就在这时,黄淑惠的声音再次响起,像是妥协了。
“虞瓷同志,你不开门我们也没办法,但这事儿总得有个说法吧?而且应祈同志家的情况……”
她再次含糊其辞,却精准地戳中了某些人的偏见
人群里有个阿婆说:“应祈那成分,家里还穷得叮当响,结婚连个像样的戒指都没有,会不会是傻丫头见着了眼热,偷偷给人拿走了?”
“你胡说!”
虞瓷像被踩了尾巴的猫,尖叫出声,她可以忍受诬陷自己,但绝不能容忍别人污蔑应祈。
“应祈才不穷呢,他……他对我可好了,他给我煮面,给我买衣服,买雪……”
情急之下,她差点说出买雪糕,又猛地刹住,这个还没买……但总有一天会买。
小傻子憋得脸通红,所有的恐惧都化为了愤怒,但还是只会重复:“你们真是胡说!”
她这反应,在围观者看来,更像是被戳中痛处的恼羞成怒。
“哟,急眼了?”
本来不信的刘婶子有几分信了:“看来这事没跑了。”
阿婆也摇摇头:“贫贱夫妻百事哀,更别说一个穷,一个傻了。”
议论声更加刺耳。
黄淑惠眼底流露出看好戏的意味。
李梅忍不住,上前用力砸门:“虞瓷,开门让我们进去看看,要是没拿,也好还你一个清白,现在你躲着不开门,就是心虚。”
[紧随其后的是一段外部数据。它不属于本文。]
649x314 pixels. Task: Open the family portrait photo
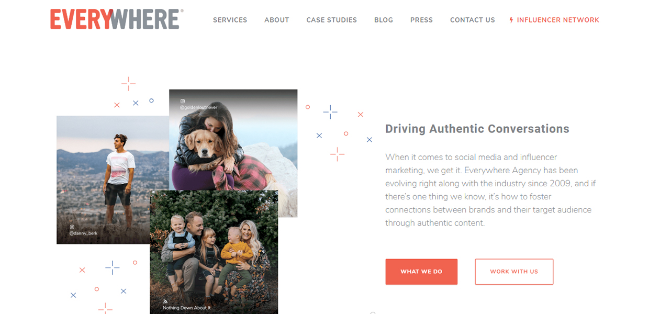(x=214, y=252)
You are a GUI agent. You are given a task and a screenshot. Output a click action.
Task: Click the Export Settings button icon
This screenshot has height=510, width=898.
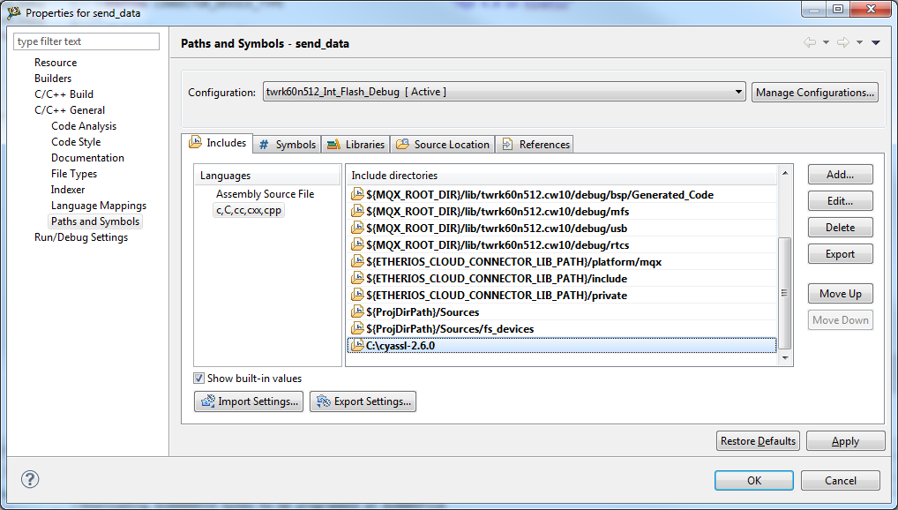click(x=324, y=401)
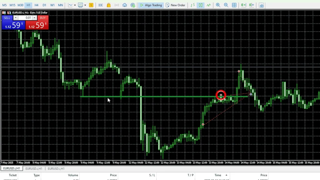Select the H4 timeframe
The width and height of the screenshot is (320, 180).
click(36, 5)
“不……不行。”虞瓷死死抵着屋门,捂住耳朵,“应祈……应祈不让,他说不能让陌生人随便进家门。”
她只能搬出应祈,却显得更加苍白无力。
“我看是你心里有鬼吧。”
李梅声音陡然拔高,很有煽动性,“大伙看看,她连门都不敢开,说不定那戒指就藏在她屋里。”
在李梅的鼓动下,几个围观的邻居也开始帮腔,声音越来越大,拍门声也越来越响。
想象着虞瓷孤立无援的样子,黄淑惠眼中闪过得逞的光。
这年头讲究根正苗红,偷东西,那是严重的思想问题和道德品质败坏。应祈家成分本就复杂,再摊上这么个手脚不干净的媳妇,更是雪上加霜,搞不好会被扣上“坏分子家庭”的帽子。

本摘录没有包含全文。